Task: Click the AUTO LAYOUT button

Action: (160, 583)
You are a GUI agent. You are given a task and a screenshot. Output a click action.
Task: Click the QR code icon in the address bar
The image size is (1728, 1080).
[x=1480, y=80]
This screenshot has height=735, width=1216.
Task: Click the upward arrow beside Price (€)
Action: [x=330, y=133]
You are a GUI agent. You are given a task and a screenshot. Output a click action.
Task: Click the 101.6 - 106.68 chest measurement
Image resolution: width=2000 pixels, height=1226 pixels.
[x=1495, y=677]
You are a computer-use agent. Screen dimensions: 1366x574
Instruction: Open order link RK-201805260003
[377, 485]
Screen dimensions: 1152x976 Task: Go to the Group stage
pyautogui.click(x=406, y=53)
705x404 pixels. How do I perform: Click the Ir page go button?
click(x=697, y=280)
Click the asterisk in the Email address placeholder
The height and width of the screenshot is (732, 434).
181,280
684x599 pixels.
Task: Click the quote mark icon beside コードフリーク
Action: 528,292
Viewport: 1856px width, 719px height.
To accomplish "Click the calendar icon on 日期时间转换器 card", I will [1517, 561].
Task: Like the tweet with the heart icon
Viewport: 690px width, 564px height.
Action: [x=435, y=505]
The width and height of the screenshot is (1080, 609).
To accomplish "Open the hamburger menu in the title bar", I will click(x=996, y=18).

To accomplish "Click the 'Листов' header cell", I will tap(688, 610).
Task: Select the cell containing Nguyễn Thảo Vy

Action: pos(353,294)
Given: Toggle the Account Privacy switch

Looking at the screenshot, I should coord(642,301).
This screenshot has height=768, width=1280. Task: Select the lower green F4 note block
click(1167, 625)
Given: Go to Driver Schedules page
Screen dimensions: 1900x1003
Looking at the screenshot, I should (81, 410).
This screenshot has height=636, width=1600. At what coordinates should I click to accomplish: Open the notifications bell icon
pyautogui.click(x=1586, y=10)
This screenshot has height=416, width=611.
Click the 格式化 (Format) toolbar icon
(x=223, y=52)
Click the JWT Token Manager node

* WHAT THE TASK ASKS
Rewrite all of the items above, changing "Screen dimensions" to "Screen size" wherever it appears and leaving everything else as it is.

* PROBLEM SOLUTION
Task: Click the AUTO LAYOUT button

Action: (160, 583)
You are a GUI agent. You are given a task and a screenshot. Output a click action.
Task: Click the QR code icon in the address bar
The image size is (1728, 1080).
[x=1480, y=80]
This screenshot has height=735, width=1216.
Task: Click the upward arrow beside Price (€)
Action: [x=330, y=133]
You are a GUI agent. You are given a task and a screenshot. Output a click action.
Task: Click the 101.6 - 106.68 chest measurement
Image resolution: width=2000 pixels, height=1226 pixels.
[x=1495, y=677]
You are a computer-use agent. Screen size: 1366x574
Instruction: Open order link RK-201805260003
[377, 485]
Screen size: 1152x976 Task: Go to the Group stage
pyautogui.click(x=406, y=53)
705x404 pixels. How do I perform: Click the Ir page go button?
click(x=697, y=280)
Click the asterisk in the Email address placeholder
The height and width of the screenshot is (732, 434).
181,280
684x599 pixels.
Task: Click the quote mark icon beside コードフリーク
Action: 528,292
Viewport: 1856px width, 719px height.
To accomplish "Click the calendar icon on 日期时间转换器 card", I will [1517, 561].
Task: Like the tweet with the heart icon
Viewport: 690px width, 564px height.
Action: [x=435, y=505]
The width and height of the screenshot is (1080, 609).
To accomplish "Open the hamburger menu in the title bar", I will click(x=996, y=18).

To accomplish "Click the 'Листов' header cell", I will tap(688, 610).
Task: Select the cell containing Nguyễn Thảo Vy

Action: pos(353,294)
Given: Toggle the Account Privacy switch

Looking at the screenshot, I should coord(642,301).
This screenshot has height=768, width=1280. Task: Select the lower green F4 note block
click(1167, 625)
Given: Go to Driver Schedules page
Screen size: 1900x1003
Looking at the screenshot, I should (81, 410).
This screenshot has height=636, width=1600. At what coordinates should I click to accomplish: Open the notifications bell icon
pyautogui.click(x=1586, y=10)
This screenshot has height=416, width=611.
Click the 格式化 (Format) toolbar icon
(x=223, y=52)
Click the JWT Token Manager node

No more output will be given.